_Task instructions_
Each line below has to be set down again exactly.

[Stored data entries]
━━━━━━━━━━
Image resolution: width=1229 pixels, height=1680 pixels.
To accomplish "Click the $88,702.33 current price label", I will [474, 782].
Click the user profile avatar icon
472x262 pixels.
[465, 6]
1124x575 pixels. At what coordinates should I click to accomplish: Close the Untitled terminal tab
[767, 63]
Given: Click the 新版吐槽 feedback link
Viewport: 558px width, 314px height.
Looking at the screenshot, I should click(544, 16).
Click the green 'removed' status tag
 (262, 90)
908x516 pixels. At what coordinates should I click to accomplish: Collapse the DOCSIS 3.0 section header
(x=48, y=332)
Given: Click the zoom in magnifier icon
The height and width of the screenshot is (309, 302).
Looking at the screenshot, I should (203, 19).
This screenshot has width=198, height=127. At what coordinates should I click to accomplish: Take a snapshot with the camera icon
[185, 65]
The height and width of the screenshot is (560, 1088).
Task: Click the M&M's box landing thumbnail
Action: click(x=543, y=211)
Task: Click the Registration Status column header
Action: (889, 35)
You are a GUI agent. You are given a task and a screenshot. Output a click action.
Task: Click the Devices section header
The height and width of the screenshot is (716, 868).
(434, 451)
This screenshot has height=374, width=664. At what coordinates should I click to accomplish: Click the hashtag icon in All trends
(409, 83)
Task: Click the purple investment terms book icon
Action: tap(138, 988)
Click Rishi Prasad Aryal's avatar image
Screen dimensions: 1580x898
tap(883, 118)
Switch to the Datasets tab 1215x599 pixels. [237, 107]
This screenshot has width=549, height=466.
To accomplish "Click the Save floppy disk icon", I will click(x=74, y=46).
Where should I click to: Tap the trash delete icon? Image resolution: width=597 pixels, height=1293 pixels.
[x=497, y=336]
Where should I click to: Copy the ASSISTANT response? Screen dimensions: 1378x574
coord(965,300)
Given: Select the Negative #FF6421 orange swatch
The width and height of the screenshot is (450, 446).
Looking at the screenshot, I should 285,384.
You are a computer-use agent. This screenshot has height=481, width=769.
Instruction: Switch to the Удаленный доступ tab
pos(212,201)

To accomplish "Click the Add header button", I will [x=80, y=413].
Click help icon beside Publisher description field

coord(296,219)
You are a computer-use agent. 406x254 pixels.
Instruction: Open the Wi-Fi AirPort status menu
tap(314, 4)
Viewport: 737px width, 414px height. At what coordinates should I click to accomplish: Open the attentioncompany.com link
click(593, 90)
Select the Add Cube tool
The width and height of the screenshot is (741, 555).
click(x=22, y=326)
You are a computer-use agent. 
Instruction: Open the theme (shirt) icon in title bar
━━━━━━━━━━
_Exercise solution_
Image resolution: width=1229 pixels, height=1680 pixels.
To accomplish "Click the $88,702.33 current price label", I will [474, 782].
Click the user profile avatar icon
472x262 pixels.
[465, 6]
1124x575 pixels. At what coordinates should I click to accomplish: Close the Untitled terminal tab
[767, 63]
Given: Click the 新版吐槽 feedback link
Viewport: 558px width, 314px height.
Looking at the screenshot, I should click(544, 16).
Click the green 'removed' status tag
 (262, 90)
908x516 pixels. At what coordinates should I click to accomplish: Collapse the DOCSIS 3.0 section header
(x=48, y=332)
Given: Click the zoom in magnifier icon
The height and width of the screenshot is (309, 302).
Looking at the screenshot, I should (203, 19).
This screenshot has width=198, height=127. At what coordinates should I click to accomplish: Take a snapshot with the camera icon
[185, 65]
The height and width of the screenshot is (560, 1088).
Task: Click the M&M's box landing thumbnail
Action: click(x=543, y=211)
Task: Click the Registration Status column header
Action: (889, 35)
You are a GUI agent. You are given a task and a screenshot. Output a click action.
Task: Click the Devices section header
The height and width of the screenshot is (716, 868).
(434, 451)
This screenshot has height=374, width=664. At what coordinates should I click to accomplish: Click the hashtag icon in All trends
(409, 83)
Task: Click the purple investment terms book icon
Action: tap(138, 988)
Click Rishi Prasad Aryal's avatar image
Screen dimensions: 1580x898
tap(883, 118)
Switch to the Datasets tab 1215x599 pixels. [237, 107]
This screenshot has width=549, height=466.
To accomplish "Click the Save floppy disk icon", I will click(x=74, y=46).
Where should I click to: Tap the trash delete icon? Image resolution: width=597 pixels, height=1293 pixels.
[x=497, y=336]
Where should I click to: Copy the ASSISTANT response? Screen dimensions: 1378x574
coord(965,300)
Given: Select the Negative #FF6421 orange swatch
The width and height of the screenshot is (450, 446).
Looking at the screenshot, I should 285,384.
You are a computer-use agent. This screenshot has height=481, width=769.
Instruction: Switch to the Удаленный доступ tab
pos(212,201)

To accomplish "Click the Add header button", I will [x=80, y=413].
Click help icon beside Publisher description field

coord(296,219)
You are a computer-use agent. 406x254 pixels.
Instruction: Open the Wi-Fi AirPort status menu
tap(314, 4)
Viewport: 737px width, 414px height. At what coordinates should I click to accomplish: Open the attentioncompany.com link
click(593, 90)
Select the Add Cube tool
The width and height of the screenshot is (741, 555).
click(x=22, y=326)
You are a computer-use agent. 
Instruction: Open the theme (shirt) icon in title bar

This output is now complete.